The Hunch, the Pounce and the Kill


If there were a genre called business science fiction and fantasy (a mixture of Philip K. Dick and Malcolm Gladwell), then Azam Ahmed’s recent Times story about the infamous trade that put JP Morgan in the hole for a cool 2 billion and climbing (“The Hunch, the Pounce and the Kill,” NYT, 5/26/12) would definitely qualify. Consider the tale’s protagonists: Boaz Weinstein, Chrysler building based hedge fund trader, one time Stuyvesant High school grad, chess wunderkind and card shark who Warren Buffet once invited to a poker tournament and JP Morgan’s Bruno Iksil, aka “the London whale,” so named for what Ahmed described as “his outsize trades.” Iksil wasn’t Melville’s Great Whale, a creature who would have posed a slightly greater challenge in both life and art. He turned out to be easier prey for Boaz. When the initial reports of the JP Morgan loss originally appeared, most of the attention in the press concerned bank regulation. Here was 2008 with one of the most prominent and profitable financial institutions in America, taking a huge blow for trading in area that many think should be off limits to banks. However, the exact nature of the losses and what they derived from remained somewhat of a mystery. Even more important however was the fact that JP Morgan didn’t exist in a bubble.
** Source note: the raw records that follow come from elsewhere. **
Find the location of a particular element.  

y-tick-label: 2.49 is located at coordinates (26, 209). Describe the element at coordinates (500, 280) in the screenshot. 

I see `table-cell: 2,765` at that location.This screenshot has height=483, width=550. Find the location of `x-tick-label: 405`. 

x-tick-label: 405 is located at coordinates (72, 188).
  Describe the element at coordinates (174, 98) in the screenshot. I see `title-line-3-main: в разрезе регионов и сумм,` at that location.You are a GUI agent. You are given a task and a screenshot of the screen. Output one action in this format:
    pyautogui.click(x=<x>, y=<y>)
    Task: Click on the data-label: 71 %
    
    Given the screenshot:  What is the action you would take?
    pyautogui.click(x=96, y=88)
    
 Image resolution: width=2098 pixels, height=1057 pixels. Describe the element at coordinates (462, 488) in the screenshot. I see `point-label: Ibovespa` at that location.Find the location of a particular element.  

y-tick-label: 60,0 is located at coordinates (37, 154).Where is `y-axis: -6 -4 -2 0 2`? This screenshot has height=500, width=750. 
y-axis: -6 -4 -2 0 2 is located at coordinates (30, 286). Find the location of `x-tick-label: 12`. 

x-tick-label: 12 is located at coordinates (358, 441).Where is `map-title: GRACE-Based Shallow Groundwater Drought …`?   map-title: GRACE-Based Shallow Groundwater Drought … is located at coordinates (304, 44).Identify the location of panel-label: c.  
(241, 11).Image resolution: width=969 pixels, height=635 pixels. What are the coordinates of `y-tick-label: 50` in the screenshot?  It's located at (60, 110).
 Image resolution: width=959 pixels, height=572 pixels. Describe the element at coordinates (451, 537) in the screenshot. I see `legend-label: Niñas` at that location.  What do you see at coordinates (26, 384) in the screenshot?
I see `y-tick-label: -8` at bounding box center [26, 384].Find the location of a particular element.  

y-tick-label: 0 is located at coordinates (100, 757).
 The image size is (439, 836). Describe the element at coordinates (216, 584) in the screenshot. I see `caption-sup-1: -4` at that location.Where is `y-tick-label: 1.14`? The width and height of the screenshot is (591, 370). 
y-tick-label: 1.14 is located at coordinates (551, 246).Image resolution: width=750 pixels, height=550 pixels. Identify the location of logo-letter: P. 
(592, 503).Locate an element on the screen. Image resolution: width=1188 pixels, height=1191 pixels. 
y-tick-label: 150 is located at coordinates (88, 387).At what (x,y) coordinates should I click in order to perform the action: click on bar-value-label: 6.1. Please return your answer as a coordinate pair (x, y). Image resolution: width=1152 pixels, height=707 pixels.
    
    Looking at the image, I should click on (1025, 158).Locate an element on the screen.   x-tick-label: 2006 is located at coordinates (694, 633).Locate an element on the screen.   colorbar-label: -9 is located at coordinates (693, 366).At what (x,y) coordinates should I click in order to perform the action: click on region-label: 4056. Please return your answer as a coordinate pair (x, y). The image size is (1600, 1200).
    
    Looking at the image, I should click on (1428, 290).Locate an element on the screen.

The bank’s loss had to be someone else’s gain. “The resulting uproar, in Washington and on Wall Street, has largely obscured a simple truth of the marketplace,” Azam Ahmed remarked. “Yes, Morgan lost big—but, as Mitt Romney has pointed out, someone else won. And that someone or, rather, those someones, turn out to be Boaz Weinstein and a wolf pack of like-minded hedge fund managers. In the London Whale, these traders saw a rich opportunity, and they seized it with both hands. That, after all, is the way hedge funds roll.” Like all fantasy fiction, there still is something unearthly about all of this, and for the lay person, who is likely to be stunned by all the zero’s, it’s the question, how does it all happen? Credit default swaps and synthetic derivatives still read like supernatural forces to those who aren’t versed in their workings. To the many who don’t understand these esoteric financial instruments, which are to financial journalists on the prowl for scoops what leveraged buyouts were in the 80’s, they’re the mysterious dark energy of the business world.